THE DATA:
## start

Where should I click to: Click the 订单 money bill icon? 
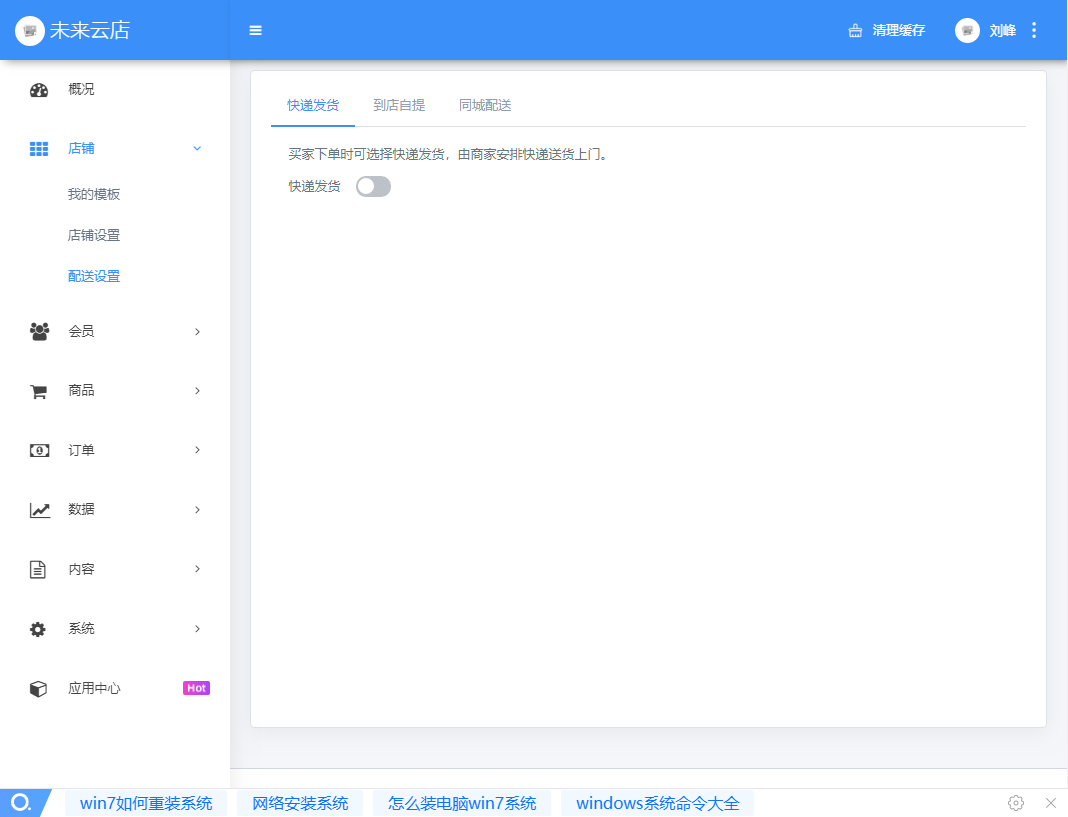(x=39, y=450)
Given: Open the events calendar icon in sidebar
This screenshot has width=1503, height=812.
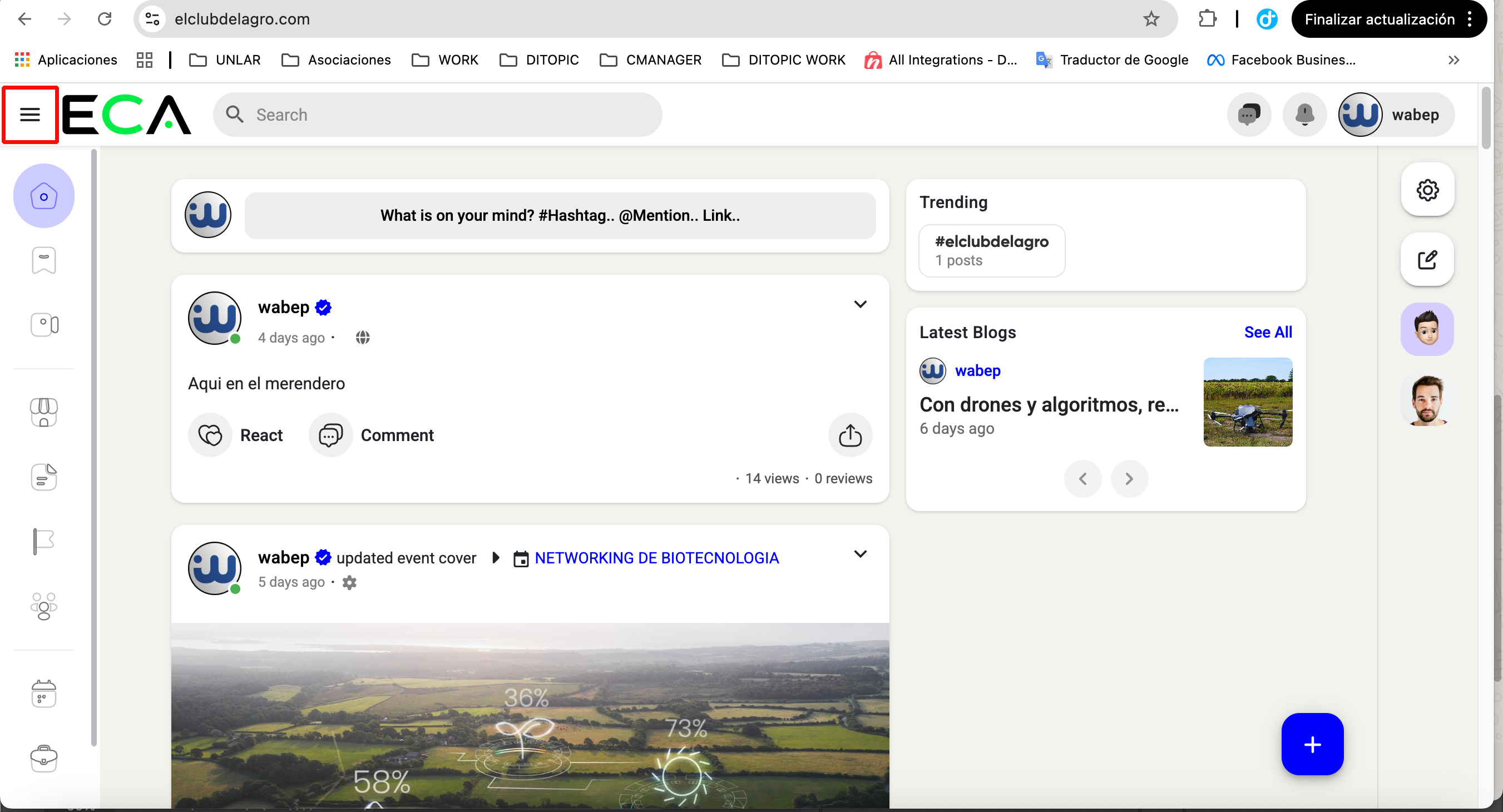Looking at the screenshot, I should point(44,694).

## end

TASK INSTRUCTIONS: Reproduce every line of the records above verbatim, leaving the pictures out of your copy.

CORRECT RESULT:
Where should I click to: Click the 订单 money bill icon? 
(x=39, y=450)
Given: Open the events calendar icon in sidebar
This screenshot has width=1503, height=812.
Looking at the screenshot, I should point(44,694).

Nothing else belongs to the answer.